— Material provided —
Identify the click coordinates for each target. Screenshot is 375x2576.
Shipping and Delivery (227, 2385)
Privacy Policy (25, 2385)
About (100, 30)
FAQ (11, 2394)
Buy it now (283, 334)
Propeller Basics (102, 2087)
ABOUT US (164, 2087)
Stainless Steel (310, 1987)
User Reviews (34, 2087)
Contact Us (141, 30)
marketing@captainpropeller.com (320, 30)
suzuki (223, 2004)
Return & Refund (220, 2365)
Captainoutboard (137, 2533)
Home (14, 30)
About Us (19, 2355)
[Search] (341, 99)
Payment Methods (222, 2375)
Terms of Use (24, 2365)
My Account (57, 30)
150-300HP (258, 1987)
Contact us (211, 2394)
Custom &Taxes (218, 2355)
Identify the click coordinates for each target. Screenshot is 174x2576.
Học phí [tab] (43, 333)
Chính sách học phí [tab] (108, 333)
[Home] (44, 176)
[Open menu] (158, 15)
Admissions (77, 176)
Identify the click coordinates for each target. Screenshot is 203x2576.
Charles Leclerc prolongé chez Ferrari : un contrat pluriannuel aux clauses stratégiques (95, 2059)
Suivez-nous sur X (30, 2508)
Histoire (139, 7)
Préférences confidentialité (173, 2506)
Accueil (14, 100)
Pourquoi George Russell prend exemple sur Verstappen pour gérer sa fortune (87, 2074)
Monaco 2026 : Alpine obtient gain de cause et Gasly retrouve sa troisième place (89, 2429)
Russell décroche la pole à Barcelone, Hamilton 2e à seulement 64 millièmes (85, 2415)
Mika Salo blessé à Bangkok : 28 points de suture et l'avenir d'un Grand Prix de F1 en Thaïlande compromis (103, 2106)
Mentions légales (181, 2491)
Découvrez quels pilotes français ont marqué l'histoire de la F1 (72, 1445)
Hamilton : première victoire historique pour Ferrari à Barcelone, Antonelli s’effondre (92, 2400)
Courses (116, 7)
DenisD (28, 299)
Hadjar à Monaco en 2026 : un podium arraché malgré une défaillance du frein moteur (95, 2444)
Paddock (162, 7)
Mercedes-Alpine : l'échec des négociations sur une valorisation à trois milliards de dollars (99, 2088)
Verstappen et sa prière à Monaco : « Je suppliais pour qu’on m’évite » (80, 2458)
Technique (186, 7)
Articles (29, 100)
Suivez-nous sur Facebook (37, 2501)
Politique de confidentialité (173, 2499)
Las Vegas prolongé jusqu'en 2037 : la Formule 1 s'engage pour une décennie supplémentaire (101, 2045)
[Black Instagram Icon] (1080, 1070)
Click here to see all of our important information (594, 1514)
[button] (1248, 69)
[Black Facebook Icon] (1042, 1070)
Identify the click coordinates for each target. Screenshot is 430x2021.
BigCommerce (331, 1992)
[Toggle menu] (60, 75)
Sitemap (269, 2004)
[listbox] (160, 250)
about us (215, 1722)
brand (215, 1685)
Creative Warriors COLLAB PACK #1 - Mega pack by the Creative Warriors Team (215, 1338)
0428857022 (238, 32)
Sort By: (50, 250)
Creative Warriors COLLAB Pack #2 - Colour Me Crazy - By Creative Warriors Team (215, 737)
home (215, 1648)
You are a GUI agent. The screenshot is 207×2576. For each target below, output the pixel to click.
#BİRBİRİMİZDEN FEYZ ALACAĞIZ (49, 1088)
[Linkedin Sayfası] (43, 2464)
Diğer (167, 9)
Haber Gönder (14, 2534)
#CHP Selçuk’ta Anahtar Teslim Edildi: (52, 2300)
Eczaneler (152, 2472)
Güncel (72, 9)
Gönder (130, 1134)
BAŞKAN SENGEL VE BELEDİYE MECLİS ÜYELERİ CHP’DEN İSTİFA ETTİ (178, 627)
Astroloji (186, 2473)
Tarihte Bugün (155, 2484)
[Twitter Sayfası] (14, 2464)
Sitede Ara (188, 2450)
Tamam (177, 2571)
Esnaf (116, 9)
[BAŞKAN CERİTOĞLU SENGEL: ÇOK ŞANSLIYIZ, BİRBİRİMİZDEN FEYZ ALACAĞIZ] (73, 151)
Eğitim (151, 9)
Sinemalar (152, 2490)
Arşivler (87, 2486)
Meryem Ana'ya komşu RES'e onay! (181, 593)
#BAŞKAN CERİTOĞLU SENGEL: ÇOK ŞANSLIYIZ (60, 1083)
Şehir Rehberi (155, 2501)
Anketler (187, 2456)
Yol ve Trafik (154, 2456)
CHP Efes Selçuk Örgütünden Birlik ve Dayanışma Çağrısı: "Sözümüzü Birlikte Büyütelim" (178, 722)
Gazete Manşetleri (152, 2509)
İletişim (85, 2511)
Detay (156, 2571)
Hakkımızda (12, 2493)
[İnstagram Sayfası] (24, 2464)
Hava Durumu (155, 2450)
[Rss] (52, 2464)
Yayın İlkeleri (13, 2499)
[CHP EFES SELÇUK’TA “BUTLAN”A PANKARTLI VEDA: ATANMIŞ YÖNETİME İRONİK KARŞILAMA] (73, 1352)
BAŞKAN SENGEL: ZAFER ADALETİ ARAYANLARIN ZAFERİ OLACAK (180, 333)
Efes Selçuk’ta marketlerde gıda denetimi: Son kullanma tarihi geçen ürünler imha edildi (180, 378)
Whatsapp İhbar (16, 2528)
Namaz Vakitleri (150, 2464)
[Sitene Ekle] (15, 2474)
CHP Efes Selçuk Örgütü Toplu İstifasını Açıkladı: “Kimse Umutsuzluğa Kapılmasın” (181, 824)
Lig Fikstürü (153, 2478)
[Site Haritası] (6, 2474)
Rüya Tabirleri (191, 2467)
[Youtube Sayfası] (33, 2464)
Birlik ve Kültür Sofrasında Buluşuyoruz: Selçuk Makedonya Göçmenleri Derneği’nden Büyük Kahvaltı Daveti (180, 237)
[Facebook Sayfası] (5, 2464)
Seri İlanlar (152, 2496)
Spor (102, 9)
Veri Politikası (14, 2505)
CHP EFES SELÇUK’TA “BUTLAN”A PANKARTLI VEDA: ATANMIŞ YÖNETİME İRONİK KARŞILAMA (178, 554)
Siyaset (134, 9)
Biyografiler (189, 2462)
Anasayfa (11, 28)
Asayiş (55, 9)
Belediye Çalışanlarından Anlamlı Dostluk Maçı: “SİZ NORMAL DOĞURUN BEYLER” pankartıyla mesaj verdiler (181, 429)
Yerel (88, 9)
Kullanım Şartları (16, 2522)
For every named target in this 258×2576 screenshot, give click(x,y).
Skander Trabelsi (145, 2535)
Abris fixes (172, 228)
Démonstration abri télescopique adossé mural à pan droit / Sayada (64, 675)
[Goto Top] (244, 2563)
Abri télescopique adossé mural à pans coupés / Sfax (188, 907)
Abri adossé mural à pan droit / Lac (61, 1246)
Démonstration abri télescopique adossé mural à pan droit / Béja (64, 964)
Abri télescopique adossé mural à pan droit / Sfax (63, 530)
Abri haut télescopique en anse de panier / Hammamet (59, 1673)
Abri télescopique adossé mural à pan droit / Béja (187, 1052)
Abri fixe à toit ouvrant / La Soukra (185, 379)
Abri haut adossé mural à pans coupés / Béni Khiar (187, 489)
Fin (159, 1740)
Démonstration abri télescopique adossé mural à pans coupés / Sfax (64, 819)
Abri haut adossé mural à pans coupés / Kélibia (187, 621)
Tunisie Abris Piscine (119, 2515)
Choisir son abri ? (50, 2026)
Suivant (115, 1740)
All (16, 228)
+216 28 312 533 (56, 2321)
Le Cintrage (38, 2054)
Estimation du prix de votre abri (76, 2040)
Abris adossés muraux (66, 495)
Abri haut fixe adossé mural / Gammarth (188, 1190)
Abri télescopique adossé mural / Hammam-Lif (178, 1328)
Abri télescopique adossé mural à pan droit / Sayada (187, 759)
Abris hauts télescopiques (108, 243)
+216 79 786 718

— Problem requirements —
What you output must match the lines from the beginning of the material through the line with "Contact Us (141, 30)" exactly, both ends included.

— Written response —
Identify the click coordinates for each target. Screenshot is 375x2576.
Shipping and Delivery (227, 2385)
Privacy Policy (25, 2385)
About (100, 30)
FAQ (11, 2394)
Buy it now (283, 334)
Propeller Basics (102, 2087)
ABOUT US (164, 2087)
Stainless Steel (310, 1987)
User Reviews (34, 2087)
Contact Us (141, 30)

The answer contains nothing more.